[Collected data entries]
- - -
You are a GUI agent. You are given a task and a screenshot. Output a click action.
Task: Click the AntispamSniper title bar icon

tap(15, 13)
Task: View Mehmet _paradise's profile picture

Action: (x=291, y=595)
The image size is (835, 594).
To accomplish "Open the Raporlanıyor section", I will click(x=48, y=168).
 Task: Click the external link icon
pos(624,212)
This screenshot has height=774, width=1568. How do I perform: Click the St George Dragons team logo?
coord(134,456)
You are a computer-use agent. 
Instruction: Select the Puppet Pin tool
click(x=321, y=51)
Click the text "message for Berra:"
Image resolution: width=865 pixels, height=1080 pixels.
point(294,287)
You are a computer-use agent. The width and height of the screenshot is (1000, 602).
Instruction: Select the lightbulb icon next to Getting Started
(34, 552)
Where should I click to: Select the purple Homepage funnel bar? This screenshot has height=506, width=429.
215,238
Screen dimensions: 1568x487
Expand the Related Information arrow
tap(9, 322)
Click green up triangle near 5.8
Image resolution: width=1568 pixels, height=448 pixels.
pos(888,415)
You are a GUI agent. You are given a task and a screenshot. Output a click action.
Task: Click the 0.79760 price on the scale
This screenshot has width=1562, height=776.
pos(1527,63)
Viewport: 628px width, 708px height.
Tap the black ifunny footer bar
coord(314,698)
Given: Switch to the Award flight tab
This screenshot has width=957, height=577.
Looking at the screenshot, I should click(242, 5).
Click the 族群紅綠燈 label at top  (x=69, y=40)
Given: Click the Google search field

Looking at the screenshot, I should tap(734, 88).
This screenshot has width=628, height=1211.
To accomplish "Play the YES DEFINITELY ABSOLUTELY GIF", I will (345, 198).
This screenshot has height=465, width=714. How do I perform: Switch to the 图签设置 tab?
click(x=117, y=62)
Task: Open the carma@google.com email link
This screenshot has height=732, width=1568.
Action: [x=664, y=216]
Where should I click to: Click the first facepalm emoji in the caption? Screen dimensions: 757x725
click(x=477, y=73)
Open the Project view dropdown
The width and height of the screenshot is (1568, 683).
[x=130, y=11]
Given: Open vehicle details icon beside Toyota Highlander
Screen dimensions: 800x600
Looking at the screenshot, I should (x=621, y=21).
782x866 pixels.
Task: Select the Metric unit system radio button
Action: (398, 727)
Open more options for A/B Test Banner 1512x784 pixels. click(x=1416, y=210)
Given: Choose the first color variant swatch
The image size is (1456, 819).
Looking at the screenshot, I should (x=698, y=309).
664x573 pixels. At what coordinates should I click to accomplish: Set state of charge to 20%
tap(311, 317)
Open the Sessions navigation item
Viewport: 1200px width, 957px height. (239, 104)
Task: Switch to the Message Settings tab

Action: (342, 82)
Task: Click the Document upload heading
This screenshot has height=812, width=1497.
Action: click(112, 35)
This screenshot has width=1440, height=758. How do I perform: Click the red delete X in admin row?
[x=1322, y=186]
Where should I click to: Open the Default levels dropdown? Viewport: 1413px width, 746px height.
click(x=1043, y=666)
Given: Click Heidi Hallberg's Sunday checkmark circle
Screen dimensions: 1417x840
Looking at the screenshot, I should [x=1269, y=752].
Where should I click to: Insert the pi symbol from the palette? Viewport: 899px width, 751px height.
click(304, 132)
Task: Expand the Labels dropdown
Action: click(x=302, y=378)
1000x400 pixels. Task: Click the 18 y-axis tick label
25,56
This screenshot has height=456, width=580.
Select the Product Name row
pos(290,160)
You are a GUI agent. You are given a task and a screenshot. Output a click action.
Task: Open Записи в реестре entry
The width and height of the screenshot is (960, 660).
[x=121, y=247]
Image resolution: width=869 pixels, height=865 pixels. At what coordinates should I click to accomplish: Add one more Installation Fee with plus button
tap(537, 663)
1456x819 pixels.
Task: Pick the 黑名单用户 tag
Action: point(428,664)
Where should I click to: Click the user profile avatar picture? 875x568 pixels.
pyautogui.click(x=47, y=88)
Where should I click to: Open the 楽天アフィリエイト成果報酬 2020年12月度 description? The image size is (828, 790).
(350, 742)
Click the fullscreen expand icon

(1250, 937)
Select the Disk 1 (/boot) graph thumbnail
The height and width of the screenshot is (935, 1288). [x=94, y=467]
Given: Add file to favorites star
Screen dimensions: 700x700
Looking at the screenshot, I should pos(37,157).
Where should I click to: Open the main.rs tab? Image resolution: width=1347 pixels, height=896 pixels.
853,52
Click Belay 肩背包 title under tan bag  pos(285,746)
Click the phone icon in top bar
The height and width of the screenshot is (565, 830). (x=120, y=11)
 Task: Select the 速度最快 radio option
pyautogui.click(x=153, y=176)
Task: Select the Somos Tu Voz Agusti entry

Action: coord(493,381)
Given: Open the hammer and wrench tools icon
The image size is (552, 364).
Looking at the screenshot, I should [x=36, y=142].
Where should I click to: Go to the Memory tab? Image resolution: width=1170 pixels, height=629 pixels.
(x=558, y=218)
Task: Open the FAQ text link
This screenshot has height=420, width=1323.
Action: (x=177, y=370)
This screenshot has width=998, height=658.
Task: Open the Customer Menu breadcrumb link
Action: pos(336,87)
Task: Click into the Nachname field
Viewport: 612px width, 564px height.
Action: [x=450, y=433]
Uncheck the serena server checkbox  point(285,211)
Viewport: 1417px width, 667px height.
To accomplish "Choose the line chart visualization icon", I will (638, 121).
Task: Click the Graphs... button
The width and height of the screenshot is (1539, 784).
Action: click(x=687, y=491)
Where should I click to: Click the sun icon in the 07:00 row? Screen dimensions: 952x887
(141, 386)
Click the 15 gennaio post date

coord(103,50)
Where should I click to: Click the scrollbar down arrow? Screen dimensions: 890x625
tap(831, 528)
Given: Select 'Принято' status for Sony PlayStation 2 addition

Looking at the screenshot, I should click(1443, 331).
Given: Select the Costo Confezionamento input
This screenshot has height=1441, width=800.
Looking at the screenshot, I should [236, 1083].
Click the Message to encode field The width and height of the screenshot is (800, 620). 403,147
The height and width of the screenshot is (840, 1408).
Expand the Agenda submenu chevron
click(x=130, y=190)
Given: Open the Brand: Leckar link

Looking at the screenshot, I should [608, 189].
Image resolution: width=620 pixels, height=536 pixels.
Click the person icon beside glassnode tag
- - -
_Assigned task:_ Would you please repeat exactly the lines above, starting at the line with "This screenshot has width=1440, height=758." and stopping at the line with "Given: Click Heidi", both included?

_Result for this task:_
This screenshot has width=1440, height=758. How do I perform: Click the red delete X in admin row?
[x=1322, y=186]
Where should I click to: Open the Default levels dropdown? Viewport: 1413px width, 746px height.
click(x=1043, y=666)
Given: Click Heidi Hallberg's Sunday checkmark circle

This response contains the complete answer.